> Provided records:
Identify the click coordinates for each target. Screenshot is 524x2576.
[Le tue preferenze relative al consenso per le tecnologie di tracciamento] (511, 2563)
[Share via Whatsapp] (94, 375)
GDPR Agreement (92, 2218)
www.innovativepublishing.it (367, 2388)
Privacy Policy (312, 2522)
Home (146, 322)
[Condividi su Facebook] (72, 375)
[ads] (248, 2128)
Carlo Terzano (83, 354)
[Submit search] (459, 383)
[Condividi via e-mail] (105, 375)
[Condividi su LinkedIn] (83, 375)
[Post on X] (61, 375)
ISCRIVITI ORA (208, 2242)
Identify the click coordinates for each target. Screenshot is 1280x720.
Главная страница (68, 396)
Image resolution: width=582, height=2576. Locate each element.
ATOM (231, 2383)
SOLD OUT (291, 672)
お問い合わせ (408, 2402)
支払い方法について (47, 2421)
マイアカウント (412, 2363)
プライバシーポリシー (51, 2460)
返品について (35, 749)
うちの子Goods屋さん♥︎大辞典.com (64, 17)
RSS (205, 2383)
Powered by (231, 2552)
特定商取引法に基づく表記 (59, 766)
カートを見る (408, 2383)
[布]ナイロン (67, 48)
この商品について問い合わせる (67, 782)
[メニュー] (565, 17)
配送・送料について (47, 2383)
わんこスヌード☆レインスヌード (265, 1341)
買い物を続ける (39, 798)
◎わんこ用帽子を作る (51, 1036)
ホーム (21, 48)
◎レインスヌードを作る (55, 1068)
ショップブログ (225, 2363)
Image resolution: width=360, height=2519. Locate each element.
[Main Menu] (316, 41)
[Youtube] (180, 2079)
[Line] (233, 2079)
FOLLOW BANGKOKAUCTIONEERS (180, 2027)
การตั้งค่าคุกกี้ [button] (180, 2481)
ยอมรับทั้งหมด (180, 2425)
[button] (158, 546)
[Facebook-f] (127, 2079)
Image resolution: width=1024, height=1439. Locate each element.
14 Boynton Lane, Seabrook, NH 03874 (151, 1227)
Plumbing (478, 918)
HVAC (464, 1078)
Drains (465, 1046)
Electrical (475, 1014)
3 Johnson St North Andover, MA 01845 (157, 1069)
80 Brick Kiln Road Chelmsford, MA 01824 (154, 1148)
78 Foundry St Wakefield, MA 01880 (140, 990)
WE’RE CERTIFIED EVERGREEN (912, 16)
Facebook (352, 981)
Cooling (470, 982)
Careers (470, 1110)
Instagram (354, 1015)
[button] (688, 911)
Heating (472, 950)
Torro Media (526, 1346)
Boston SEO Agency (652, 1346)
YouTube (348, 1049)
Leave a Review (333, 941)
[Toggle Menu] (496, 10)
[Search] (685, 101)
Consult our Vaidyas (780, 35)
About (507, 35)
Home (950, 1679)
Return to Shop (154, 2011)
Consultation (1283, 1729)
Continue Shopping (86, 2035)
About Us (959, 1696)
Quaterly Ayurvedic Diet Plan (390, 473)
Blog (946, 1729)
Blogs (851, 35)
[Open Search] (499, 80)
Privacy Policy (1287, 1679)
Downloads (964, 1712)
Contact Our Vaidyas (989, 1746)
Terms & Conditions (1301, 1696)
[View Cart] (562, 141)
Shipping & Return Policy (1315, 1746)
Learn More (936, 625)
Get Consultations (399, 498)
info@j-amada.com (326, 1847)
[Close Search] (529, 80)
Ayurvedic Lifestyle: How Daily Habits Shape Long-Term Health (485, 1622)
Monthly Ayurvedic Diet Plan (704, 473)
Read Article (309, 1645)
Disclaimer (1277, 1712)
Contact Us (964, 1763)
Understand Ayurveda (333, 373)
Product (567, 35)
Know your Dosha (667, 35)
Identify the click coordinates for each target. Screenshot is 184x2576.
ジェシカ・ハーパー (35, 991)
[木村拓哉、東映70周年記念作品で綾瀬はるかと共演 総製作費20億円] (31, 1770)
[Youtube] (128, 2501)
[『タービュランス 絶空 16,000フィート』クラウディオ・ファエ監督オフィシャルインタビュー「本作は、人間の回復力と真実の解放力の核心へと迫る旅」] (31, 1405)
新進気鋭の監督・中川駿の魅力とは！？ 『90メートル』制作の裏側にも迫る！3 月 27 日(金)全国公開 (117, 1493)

> To do:
The answer must be a word-for-word transcription of every record above.

> Exercise solution:
Identify the click coordinates for each target. Screenshot is 524x2576.
[Le tue preferenze relative al consenso per le tecnologie di tracciamento] (511, 2563)
[Share via Whatsapp] (94, 375)
GDPR Agreement (92, 2218)
www.innovativepublishing.it (367, 2388)
Privacy Policy (312, 2522)
Home (146, 322)
[Condividi su Facebook] (72, 375)
[ads] (248, 2128)
Carlo Terzano (83, 354)
[Submit search] (459, 383)
[Condividi via e-mail] (105, 375)
[Condividi su LinkedIn] (83, 375)
[Post on X] (61, 375)
ISCRIVITI ORA (208, 2242)
Identify the click coordinates for each target. Screenshot is 1280x720.
Главная страница (68, 396)
Image resolution: width=582, height=2576. Locate each element.
ATOM (231, 2383)
SOLD OUT (291, 672)
お問い合わせ (408, 2402)
支払い方法について (47, 2421)
マイアカウント (412, 2363)
プライバシーポリシー (51, 2460)
返品について (35, 749)
うちの子Goods屋さん♥︎大辞典.com (64, 17)
RSS (205, 2383)
Powered by (231, 2552)
特定商取引法に基づく表記 (59, 766)
カートを見る (408, 2383)
[布]ナイロン (67, 48)
この商品について問い合わせる (67, 782)
[メニュー] (565, 17)
配送・送料について (47, 2383)
わんこスヌード☆レインスヌード (265, 1341)
買い物を続ける (39, 798)
◎わんこ用帽子を作る (51, 1036)
ホーム (21, 48)
◎レインスヌードを作る (55, 1068)
ショップブログ (225, 2363)
Image resolution: width=360, height=2519. Locate each element.
[Main Menu] (316, 41)
[Youtube] (180, 2079)
[Line] (233, 2079)
FOLLOW BANGKOKAUCTIONEERS (180, 2027)
การตั้งค่าคุกกี้ [button] (180, 2481)
ยอมรับทั้งหมด (180, 2425)
[button] (158, 546)
[Facebook-f] (127, 2079)
Image resolution: width=1024, height=1439. Locate each element.
14 Boynton Lane, Seabrook, NH 03874 (151, 1227)
Plumbing (478, 918)
HVAC (464, 1078)
Drains (465, 1046)
Electrical (475, 1014)
3 Johnson St North Andover, MA 01845 (157, 1069)
80 Brick Kiln Road Chelmsford, MA 01824 (154, 1148)
78 Foundry St Wakefield, MA 01880 (140, 990)
WE’RE CERTIFIED EVERGREEN (912, 16)
Facebook (352, 981)
Cooling (470, 982)
Careers (470, 1110)
Instagram (354, 1015)
[button] (688, 911)
Heating (472, 950)
Torro Media (526, 1346)
Boston SEO Agency (652, 1346)
YouTube (348, 1049)
Leave a Review (333, 941)
[Toggle Menu] (496, 10)
[Search] (685, 101)
Consult our Vaidyas (780, 35)
About (507, 35)
Home (950, 1679)
Return to Shop (154, 2011)
Consultation (1283, 1729)
Continue Shopping (86, 2035)
About Us (959, 1696)
Quaterly Ayurvedic Diet Plan (390, 473)
Blog (946, 1729)
Blogs (851, 35)
[Open Search] (499, 80)
Privacy Policy (1287, 1679)
Downloads (964, 1712)
Contact Our Vaidyas (989, 1746)
Terms & Conditions (1301, 1696)
[View Cart] (562, 141)
Shipping & Return Policy (1315, 1746)
Learn More (936, 625)
Get Consultations (399, 498)
info@j-amada.com (326, 1847)
[Close Search] (529, 80)
Ayurvedic Lifestyle: How Daily Habits Shape Long-Term Health (485, 1622)
Monthly Ayurvedic Diet Plan (704, 473)
Read Article (309, 1645)
Disclaimer (1277, 1712)
Contact Us (964, 1763)
Understand Ayurveda (333, 373)
Product (567, 35)
Know your Dosha (667, 35)
Identify the click coordinates for each target. Screenshot is 184x2576.
ジェシカ・ハーパー (35, 991)
[木村拓哉、東映70周年記念作品で綾瀬はるかと共演 総製作費20億円] (31, 1770)
[Youtube] (128, 2501)
[『タービュランス 絶空 16,000フィート』クラウディオ・ファエ監督オフィシャルインタビュー「本作は、人間の回復力と真実の解放力の核心へと迫る旅」] (31, 1405)
新進気鋭の監督・中川駿の魅力とは！？ 『90メートル』制作の裏側にも迫る！3 月 27 日(金)全国公開 (117, 1493)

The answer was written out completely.